Termasuk aku. Ya, kita semua sedang menunggu gathering pertama sebagai
mahasiswa baru jurusan Ilmu komunikasi. Dan tentunya hari ini akan sangat
ramai.
“Siapa?“
“Ramah,
kamu?“
“Dian
dari Palembang “. Ujarnya sambil tersenyum kearahku.
Hebat
sekali, hanya dalam 30 menit aku sudah mendapatkan 20 teman baru. Setidaknya itu
yang aku ingat. Sekarang tinggal bagaimana caraku mengingat mereka semua,
supaya dilain waktu dapat menyapa mereka dengan nama yang benar.
Tak
berapa lama kakak-kakak senior menyuruh kami masuk ke ruang 11 di GB 2. Ruangan
paling besar yang cukup menampung kami yang berjumlah 128 orang. Satu persatu
topik mulai menjadi bahan pembicaraan diruangan ini, dari mengapa kami harus
bersyukur masuk ilmu komunikasi hingga mengapa kami harus bertahan disini
hingga akhir.
Aku
duduk ditengah, dideretan bangku no lima. Menikmati setiap pembicaraan, dan
mengamati setiap pembicara. Dan untuk pertama kalinya aku tak menyesali pilihan
yang aku telah aku buat.
Sekarang
aku mulai mengerti setiap kata-kata ayah dan ibu malam itu. aku memang tak
sepantasnya memaksa kuliah di Ibu kota, apalagi dalam keadaan seperti ini.

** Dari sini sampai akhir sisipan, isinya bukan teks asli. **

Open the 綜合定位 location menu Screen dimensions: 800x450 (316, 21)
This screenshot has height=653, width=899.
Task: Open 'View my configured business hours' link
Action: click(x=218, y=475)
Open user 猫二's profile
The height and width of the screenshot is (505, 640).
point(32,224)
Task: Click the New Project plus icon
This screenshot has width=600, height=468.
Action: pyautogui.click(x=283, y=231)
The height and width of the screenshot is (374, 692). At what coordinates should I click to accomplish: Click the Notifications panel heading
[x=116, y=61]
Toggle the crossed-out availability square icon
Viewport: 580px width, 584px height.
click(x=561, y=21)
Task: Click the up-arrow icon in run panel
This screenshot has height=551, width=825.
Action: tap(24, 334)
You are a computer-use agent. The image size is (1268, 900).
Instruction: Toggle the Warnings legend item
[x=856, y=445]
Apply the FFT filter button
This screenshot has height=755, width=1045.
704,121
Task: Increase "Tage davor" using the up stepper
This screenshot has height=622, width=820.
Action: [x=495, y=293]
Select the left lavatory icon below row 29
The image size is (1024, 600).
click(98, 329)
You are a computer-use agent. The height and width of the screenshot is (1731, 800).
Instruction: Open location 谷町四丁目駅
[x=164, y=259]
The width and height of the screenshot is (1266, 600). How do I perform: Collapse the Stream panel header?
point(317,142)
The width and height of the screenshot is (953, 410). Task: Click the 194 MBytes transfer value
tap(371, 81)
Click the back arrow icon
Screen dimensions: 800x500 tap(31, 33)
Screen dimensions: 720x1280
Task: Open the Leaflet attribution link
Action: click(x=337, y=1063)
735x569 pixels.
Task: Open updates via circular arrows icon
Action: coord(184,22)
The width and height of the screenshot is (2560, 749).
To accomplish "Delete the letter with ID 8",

Adikku, Dillah juga harus melanjutkan sekolah di jenjang SMA. Dan tampaknya ibu
juga begitu khawatir dengan sikapku yang jauh dari kata mandiri.
“Untuk
mandi 2 hari sekali saja, Kakak harus dingatkan Kak“. Ucap ibu malam itu dengan
raut penuh kecemasan. Takut sekali anaknya tak akan mandi jika jauh darinya.
Aku
menarik nafas panjang. Ternyata ayah benar, manusia itu harus memilih ketika
mempunyai pilihan. Tapi harus ikhlas menerima ketika pilihan itu yang memilih
dia. Toh, Tuhan selalu mempunyai skenario indah disetiap waktunya, bukan?